The Role of Arab Fathers in Heritage Language Maintenance in New Zealand


  •  Morad Al-Sahafi    

Abstract

This paper aims to explore Arab immigrant fathers’ language attitudes and practices toward their children’s heritage language maintenance in New Zealand. Using a questionnaire and semi-structured interviews, data were collected from 10 Arab immigrant fathers of children aged 14 and under, all living with their families in Auckland. Semi-structured in-depth interviews were used to gain insight into the participants’ language attitudes and practices toward their children’s heritage language maintenance. The findings reveal that the participants were very positive toward the heritage language and its maintenance. Although the participants differed in their countries of origin, Arabic, as a pluricentric language, seems to operate as a unifying core cultural value (Smolicz, 1981) that intertwines with other core values such as religion and ethnic consciousness.

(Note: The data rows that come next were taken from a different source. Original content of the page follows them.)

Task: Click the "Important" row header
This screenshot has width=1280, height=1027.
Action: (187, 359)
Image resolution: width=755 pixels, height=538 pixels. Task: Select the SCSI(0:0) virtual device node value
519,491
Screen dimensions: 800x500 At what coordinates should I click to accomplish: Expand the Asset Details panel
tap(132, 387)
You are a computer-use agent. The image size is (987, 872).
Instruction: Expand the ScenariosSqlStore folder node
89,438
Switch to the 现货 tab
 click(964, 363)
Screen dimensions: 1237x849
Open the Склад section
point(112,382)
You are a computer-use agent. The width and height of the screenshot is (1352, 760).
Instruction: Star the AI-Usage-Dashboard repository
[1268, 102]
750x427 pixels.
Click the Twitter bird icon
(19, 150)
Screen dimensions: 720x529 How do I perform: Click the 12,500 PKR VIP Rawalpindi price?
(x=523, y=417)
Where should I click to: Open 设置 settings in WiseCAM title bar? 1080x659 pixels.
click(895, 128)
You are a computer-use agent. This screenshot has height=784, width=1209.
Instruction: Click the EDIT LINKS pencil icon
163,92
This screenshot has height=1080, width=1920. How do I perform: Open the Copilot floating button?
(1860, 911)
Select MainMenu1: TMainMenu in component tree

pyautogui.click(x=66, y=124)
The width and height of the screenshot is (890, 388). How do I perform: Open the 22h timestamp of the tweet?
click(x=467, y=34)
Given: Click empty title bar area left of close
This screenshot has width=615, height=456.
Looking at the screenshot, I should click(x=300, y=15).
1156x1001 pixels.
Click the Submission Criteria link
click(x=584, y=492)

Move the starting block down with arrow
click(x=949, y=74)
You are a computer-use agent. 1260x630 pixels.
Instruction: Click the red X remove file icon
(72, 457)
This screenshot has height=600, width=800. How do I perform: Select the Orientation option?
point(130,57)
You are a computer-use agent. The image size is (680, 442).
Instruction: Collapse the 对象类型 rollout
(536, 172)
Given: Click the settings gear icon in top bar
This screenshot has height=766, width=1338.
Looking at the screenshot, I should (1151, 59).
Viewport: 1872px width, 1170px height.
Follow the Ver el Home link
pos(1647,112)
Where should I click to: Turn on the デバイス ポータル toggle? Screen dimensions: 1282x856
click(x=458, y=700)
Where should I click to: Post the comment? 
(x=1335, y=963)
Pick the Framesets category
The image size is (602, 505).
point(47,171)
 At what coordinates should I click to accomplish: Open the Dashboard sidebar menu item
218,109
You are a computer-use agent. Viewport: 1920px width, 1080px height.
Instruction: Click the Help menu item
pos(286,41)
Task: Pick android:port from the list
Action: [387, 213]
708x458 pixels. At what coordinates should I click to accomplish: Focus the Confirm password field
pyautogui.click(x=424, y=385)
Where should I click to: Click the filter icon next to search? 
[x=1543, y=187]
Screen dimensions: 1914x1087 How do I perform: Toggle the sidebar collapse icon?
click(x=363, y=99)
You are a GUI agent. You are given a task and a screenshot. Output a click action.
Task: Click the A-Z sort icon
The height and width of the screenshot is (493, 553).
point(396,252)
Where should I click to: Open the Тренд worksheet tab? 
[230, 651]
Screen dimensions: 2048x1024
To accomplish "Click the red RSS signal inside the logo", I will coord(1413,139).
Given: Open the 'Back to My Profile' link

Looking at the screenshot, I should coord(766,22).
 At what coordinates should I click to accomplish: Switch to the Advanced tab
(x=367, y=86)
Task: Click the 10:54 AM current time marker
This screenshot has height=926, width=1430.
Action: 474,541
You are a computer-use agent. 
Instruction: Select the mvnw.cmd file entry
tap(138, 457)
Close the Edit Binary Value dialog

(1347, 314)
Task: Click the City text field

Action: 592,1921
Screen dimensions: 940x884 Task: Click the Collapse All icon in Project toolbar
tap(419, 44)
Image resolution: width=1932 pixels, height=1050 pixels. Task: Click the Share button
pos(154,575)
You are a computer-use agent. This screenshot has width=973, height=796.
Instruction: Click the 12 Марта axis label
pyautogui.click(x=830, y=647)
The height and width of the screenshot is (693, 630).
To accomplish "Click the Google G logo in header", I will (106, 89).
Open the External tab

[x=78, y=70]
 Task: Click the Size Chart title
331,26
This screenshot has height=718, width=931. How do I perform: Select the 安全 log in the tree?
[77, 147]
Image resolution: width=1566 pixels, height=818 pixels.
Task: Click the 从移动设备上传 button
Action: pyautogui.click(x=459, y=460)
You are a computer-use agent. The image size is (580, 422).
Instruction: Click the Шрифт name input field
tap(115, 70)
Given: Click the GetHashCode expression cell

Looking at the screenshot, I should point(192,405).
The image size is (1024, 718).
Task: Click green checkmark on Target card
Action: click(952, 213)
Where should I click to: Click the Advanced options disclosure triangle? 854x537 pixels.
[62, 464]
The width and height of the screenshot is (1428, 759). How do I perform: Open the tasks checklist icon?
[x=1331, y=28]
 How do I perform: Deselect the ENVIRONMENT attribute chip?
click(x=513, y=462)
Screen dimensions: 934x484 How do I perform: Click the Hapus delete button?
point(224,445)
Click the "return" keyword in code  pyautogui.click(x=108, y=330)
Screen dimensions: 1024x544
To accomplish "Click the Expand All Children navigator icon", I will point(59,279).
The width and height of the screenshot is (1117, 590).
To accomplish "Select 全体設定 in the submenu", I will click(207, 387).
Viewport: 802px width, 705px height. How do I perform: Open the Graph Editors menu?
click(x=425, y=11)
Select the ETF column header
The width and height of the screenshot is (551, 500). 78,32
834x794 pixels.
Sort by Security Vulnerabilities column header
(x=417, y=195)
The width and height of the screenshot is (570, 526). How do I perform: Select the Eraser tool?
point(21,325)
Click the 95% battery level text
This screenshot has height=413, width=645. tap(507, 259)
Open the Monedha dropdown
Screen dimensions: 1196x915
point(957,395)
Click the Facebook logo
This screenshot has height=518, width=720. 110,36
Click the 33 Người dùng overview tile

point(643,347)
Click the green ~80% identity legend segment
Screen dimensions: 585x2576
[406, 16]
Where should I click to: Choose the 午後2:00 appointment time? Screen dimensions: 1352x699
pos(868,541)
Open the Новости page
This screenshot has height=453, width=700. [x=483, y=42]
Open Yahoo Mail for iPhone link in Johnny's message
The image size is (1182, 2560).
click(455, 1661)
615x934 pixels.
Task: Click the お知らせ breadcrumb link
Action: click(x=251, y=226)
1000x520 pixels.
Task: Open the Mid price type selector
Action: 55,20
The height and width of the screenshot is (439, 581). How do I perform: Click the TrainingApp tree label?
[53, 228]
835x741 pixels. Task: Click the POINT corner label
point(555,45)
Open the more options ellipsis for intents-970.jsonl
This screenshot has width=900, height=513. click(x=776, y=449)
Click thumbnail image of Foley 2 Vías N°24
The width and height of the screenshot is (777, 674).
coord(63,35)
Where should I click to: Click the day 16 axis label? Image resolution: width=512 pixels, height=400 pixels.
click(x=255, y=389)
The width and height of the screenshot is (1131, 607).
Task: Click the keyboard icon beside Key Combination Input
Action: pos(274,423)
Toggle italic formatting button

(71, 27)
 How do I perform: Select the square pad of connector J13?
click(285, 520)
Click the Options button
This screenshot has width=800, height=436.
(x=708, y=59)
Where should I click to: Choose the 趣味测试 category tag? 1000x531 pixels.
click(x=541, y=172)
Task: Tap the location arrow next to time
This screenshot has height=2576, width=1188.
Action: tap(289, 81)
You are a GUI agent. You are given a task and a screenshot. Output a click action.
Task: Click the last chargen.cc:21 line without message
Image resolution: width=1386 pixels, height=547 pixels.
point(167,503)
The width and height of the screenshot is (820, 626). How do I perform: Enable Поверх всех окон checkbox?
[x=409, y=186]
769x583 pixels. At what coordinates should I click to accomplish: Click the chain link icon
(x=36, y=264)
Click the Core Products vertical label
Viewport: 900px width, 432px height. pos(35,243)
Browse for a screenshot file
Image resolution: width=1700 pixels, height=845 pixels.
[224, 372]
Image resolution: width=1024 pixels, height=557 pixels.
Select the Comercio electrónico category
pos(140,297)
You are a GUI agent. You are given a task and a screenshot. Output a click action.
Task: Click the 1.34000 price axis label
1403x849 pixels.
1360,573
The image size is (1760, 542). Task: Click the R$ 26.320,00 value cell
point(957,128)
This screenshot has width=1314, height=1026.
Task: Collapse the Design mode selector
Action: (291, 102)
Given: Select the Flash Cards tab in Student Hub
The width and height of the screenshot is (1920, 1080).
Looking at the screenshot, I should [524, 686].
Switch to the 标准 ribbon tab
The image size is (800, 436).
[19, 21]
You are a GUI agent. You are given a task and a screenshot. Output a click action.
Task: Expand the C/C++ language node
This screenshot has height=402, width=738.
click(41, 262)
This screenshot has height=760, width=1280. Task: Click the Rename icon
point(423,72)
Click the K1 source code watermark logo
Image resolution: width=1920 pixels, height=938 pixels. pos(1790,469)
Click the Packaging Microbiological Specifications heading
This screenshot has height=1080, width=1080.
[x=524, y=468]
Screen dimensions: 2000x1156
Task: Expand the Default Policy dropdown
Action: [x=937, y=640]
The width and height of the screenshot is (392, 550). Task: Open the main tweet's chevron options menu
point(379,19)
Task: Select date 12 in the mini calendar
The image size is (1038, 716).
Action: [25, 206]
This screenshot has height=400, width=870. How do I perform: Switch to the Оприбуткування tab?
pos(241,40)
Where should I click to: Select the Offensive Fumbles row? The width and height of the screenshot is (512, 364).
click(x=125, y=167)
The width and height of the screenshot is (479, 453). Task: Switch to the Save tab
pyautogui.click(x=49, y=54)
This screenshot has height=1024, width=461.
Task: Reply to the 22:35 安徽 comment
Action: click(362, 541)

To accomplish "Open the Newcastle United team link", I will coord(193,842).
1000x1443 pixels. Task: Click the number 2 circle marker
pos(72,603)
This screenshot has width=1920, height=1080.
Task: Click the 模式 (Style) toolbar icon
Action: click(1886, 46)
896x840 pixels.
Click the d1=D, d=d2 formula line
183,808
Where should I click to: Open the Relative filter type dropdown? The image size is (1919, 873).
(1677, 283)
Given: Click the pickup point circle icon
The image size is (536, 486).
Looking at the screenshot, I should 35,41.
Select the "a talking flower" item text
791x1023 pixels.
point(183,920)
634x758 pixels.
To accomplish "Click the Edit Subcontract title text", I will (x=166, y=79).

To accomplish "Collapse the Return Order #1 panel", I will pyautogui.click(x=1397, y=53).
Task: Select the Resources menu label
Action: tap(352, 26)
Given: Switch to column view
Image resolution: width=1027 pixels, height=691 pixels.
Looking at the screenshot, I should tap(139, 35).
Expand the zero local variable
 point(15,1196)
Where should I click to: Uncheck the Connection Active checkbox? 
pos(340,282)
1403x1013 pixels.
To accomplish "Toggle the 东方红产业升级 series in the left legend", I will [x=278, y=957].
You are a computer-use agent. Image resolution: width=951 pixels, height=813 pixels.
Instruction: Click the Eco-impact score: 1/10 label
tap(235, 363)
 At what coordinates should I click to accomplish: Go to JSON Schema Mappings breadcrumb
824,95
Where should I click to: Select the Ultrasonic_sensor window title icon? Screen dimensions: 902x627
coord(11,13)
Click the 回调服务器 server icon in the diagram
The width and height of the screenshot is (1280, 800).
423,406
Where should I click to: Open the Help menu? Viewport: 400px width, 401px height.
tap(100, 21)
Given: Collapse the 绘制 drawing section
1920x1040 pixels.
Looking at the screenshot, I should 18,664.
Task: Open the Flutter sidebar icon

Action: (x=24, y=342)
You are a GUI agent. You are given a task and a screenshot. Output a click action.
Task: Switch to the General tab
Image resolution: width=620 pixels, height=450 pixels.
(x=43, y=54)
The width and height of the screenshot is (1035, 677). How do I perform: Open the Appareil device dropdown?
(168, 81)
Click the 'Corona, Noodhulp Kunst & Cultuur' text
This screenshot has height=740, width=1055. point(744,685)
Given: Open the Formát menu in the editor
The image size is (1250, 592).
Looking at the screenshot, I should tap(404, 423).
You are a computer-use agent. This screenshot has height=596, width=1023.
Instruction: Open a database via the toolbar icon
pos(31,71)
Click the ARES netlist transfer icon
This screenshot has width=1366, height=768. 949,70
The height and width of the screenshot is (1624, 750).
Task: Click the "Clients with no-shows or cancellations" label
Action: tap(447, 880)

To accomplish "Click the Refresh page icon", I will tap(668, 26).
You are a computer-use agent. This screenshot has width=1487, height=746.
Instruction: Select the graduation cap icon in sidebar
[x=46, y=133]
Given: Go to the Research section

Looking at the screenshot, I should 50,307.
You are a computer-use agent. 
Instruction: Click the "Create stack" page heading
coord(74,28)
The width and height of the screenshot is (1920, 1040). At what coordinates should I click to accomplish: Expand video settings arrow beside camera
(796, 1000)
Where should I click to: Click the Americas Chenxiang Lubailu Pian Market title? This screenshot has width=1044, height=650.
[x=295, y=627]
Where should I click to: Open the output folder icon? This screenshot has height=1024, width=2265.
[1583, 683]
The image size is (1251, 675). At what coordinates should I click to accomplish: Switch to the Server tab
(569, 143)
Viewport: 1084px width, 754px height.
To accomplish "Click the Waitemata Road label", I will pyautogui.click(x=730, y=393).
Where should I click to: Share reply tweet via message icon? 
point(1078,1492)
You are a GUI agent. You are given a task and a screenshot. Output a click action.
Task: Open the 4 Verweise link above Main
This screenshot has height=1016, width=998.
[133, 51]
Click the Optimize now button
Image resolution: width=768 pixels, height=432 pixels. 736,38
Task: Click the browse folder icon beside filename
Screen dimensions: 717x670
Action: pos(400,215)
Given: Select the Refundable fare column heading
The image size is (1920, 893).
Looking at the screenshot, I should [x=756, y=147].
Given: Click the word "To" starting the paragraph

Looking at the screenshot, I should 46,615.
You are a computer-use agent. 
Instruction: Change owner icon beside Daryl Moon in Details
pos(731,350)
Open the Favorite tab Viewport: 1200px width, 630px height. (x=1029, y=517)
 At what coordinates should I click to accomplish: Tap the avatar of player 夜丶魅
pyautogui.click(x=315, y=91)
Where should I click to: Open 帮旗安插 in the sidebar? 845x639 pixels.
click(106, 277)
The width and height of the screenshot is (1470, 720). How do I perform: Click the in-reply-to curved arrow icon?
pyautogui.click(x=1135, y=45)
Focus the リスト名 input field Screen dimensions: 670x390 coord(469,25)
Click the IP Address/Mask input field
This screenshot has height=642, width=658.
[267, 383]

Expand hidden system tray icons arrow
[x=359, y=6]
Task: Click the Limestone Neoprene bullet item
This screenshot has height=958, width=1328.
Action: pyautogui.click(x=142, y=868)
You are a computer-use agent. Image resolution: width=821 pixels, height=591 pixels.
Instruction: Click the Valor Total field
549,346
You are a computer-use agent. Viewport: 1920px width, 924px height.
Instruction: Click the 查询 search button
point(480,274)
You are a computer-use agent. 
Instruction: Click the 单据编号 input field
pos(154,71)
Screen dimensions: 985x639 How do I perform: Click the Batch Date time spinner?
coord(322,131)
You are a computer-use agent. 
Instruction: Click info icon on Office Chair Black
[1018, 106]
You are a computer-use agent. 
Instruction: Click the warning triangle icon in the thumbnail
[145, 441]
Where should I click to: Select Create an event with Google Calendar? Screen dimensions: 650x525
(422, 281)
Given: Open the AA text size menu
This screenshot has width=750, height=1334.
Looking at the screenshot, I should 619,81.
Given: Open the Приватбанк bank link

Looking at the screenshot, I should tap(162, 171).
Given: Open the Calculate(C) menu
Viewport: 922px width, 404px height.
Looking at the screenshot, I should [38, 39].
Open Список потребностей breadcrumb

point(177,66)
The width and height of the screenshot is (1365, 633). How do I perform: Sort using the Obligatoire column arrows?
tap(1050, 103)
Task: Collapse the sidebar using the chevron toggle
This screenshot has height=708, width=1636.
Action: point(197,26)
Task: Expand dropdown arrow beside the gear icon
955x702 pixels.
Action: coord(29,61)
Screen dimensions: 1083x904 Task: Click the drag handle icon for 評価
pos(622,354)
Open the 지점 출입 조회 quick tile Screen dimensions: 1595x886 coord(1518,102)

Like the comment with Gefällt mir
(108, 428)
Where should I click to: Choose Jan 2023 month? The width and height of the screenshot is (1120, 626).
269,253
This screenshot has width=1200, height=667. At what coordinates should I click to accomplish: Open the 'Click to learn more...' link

While emphasizing the complementary nature of their own and their wives’ roles in the process of heritage language maintenance, the participants highlighted some of their key roles and contributions as Arab Muslim immigrant fathers in the process of heritage language intergenerational maintenance, such as explicitly setting and monitoring family language policy, establishing co-ethnic contacts, and providing Arabic materials to enhance Arabic literacy learning among their children.